### Recorded data:
──────
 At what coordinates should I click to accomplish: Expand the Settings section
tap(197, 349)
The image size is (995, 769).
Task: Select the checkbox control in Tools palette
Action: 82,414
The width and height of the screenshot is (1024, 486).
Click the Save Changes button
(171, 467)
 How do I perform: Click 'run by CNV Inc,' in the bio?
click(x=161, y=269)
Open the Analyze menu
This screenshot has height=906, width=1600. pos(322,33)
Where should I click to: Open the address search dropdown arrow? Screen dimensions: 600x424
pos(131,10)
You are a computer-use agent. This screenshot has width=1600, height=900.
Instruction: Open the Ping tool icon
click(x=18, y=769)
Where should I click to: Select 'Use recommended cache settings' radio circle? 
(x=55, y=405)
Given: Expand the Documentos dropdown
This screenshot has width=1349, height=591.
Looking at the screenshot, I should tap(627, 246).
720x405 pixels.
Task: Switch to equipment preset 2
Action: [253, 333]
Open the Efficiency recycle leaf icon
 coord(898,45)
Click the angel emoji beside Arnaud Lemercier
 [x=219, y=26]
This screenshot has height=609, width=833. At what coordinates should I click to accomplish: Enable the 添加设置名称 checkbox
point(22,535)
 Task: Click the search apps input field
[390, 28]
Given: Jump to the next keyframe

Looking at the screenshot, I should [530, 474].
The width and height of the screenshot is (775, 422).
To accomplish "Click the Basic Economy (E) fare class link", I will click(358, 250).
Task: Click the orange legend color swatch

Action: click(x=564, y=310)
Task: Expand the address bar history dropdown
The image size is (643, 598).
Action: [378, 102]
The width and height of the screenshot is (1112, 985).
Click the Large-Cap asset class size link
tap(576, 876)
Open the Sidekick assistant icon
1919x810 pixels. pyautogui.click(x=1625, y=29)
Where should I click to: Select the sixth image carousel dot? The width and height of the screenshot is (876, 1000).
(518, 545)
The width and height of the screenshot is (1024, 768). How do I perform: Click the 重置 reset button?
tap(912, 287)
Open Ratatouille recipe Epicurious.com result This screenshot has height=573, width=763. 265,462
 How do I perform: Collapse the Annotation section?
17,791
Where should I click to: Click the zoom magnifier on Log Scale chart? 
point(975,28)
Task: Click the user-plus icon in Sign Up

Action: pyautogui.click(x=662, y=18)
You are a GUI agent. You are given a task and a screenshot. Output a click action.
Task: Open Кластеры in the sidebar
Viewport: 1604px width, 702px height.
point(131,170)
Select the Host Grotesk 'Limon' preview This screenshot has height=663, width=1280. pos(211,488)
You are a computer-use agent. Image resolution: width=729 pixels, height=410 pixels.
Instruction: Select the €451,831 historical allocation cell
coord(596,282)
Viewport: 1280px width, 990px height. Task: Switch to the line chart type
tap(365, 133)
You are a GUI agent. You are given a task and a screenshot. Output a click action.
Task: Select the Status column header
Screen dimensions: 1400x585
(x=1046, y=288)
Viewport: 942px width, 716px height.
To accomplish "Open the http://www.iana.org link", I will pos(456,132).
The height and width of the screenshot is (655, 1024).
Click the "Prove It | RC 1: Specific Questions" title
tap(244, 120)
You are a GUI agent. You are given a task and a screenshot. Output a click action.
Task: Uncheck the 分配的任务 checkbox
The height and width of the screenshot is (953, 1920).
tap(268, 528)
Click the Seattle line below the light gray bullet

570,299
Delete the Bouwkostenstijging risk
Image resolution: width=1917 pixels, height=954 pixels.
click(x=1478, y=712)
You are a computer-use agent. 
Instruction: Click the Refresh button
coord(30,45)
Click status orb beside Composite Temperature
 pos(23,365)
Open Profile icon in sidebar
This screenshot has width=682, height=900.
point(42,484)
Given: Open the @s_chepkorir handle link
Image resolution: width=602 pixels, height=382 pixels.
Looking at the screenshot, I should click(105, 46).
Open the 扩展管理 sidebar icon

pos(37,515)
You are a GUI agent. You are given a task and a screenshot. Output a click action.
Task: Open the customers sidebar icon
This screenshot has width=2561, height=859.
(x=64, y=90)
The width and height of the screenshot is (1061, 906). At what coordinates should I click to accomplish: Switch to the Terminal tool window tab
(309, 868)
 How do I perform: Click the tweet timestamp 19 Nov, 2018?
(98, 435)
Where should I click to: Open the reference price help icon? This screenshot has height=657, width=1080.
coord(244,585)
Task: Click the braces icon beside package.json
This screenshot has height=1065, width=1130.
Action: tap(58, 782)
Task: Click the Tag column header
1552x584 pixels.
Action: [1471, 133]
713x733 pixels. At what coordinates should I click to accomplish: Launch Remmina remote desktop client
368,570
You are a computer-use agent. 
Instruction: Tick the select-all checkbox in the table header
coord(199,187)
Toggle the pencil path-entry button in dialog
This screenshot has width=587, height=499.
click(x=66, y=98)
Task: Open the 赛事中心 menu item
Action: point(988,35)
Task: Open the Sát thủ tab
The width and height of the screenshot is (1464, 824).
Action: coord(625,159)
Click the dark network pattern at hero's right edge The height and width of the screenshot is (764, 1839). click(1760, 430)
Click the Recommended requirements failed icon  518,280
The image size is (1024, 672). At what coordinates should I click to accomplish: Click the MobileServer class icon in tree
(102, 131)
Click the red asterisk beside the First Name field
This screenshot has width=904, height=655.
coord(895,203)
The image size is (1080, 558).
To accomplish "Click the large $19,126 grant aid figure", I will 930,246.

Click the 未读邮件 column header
──────
### Problem to work on:
Copy the records out again word for word.

### Exercise output:
 At what coordinates should I click to accomplish: Expand the Settings section
tap(197, 349)
The image size is (995, 769).
Task: Select the checkbox control in Tools palette
Action: 82,414
The width and height of the screenshot is (1024, 486).
Click the Save Changes button
(171, 467)
 How do I perform: Click 'run by CNV Inc,' in the bio?
click(x=161, y=269)
Open the Analyze menu
This screenshot has height=906, width=1600. pos(322,33)
Where should I click to: Open the address search dropdown arrow? Screen dimensions: 600x424
pos(131,10)
You are a computer-use agent. This screenshot has width=1600, height=900.
Instruction: Open the Ping tool icon
click(x=18, y=769)
Where should I click to: Select 'Use recommended cache settings' radio circle? 
(x=55, y=405)
Given: Expand the Documentos dropdown
This screenshot has width=1349, height=591.
Looking at the screenshot, I should tap(627, 246).
720x405 pixels.
Task: Switch to equipment preset 2
Action: [253, 333]
Open the Efficiency recycle leaf icon
 coord(898,45)
Click the angel emoji beside Arnaud Lemercier
 [x=219, y=26]
This screenshot has height=609, width=833. At what coordinates should I click to accomplish: Enable the 添加设置名称 checkbox
point(22,535)
 Task: Click the search apps input field
[390, 28]
Given: Jump to the next keyframe

Looking at the screenshot, I should [530, 474].
The width and height of the screenshot is (775, 422).
To accomplish "Click the Basic Economy (E) fare class link", I will click(358, 250).
Task: Click the orange legend color swatch

Action: click(x=564, y=310)
Task: Expand the address bar history dropdown
The image size is (643, 598).
Action: [378, 102]
The width and height of the screenshot is (1112, 985).
Click the Large-Cap asset class size link
tap(576, 876)
Open the Sidekick assistant icon
1919x810 pixels. pyautogui.click(x=1625, y=29)
Where should I click to: Select the sixth image carousel dot? The width and height of the screenshot is (876, 1000).
(518, 545)
The width and height of the screenshot is (1024, 768). How do I perform: Click the 重置 reset button?
tap(912, 287)
Open Ratatouille recipe Epicurious.com result This screenshot has height=573, width=763. 265,462
 How do I perform: Collapse the Annotation section?
17,791
Where should I click to: Click the zoom magnifier on Log Scale chart? 
point(975,28)
Task: Click the user-plus icon in Sign Up

Action: pyautogui.click(x=662, y=18)
You are a GUI agent. You are given a task and a screenshot. Output a click action.
Task: Open Кластеры in the sidebar
Viewport: 1604px width, 702px height.
point(131,170)
Select the Host Grotesk 'Limon' preview This screenshot has height=663, width=1280. pos(211,488)
You are a computer-use agent. Image resolution: width=729 pixels, height=410 pixels.
Instruction: Select the €451,831 historical allocation cell
coord(596,282)
Viewport: 1280px width, 990px height. Task: Switch to the line chart type
tap(365, 133)
You are a GUI agent. You are given a task and a screenshot. Output a click action.
Task: Select the Status column header
Screen dimensions: 1400x585
(x=1046, y=288)
Viewport: 942px width, 716px height.
To accomplish "Open the http://www.iana.org link", I will pos(456,132).
The height and width of the screenshot is (655, 1024).
Click the "Prove It | RC 1: Specific Questions" title
tap(244, 120)
You are a GUI agent. You are given a task and a screenshot. Output a click action.
Task: Uncheck the 分配的任务 checkbox
The height and width of the screenshot is (953, 1920).
tap(268, 528)
Click the Seattle line below the light gray bullet

570,299
Delete the Bouwkostenstijging risk
Image resolution: width=1917 pixels, height=954 pixels.
click(x=1478, y=712)
You are a computer-use agent. 
Instruction: Click the Refresh button
coord(30,45)
Click status orb beside Composite Temperature
 pos(23,365)
Open Profile icon in sidebar
This screenshot has width=682, height=900.
point(42,484)
Given: Open the @s_chepkorir handle link
Image resolution: width=602 pixels, height=382 pixels.
Looking at the screenshot, I should click(105, 46).
Open the 扩展管理 sidebar icon

pos(37,515)
You are a GUI agent. You are given a task and a screenshot. Output a click action.
Task: Open the customers sidebar icon
This screenshot has width=2561, height=859.
(x=64, y=90)
The width and height of the screenshot is (1061, 906). At what coordinates should I click to accomplish: Switch to the Terminal tool window tab
(309, 868)
 How do I perform: Click the tweet timestamp 19 Nov, 2018?
(98, 435)
Where should I click to: Open the reference price help icon? This screenshot has height=657, width=1080.
coord(244,585)
Task: Click the braces icon beside package.json
This screenshot has height=1065, width=1130.
Action: tap(58, 782)
Task: Click the Tag column header
1552x584 pixels.
Action: [1471, 133]
713x733 pixels. At what coordinates should I click to accomplish: Launch Remmina remote desktop client
368,570
You are a computer-use agent. 
Instruction: Tick the select-all checkbox in the table header
coord(199,187)
Toggle the pencil path-entry button in dialog
This screenshot has width=587, height=499.
click(x=66, y=98)
Task: Open the 赛事中心 menu item
Action: point(988,35)
Task: Open the Sát thủ tab
The width and height of the screenshot is (1464, 824).
Action: coord(625,159)
Click the dark network pattern at hero's right edge The height and width of the screenshot is (764, 1839). click(1760, 430)
Click the Recommended requirements failed icon  518,280
The image size is (1024, 672). At what coordinates should I click to accomplish: Click the MobileServer class icon in tree
(102, 131)
Click the red asterisk beside the First Name field
This screenshot has width=904, height=655.
coord(895,203)
The image size is (1080, 558).
To accomplish "Click the large $19,126 grant aid figure", I will 930,246.

Click the 未读邮件 column header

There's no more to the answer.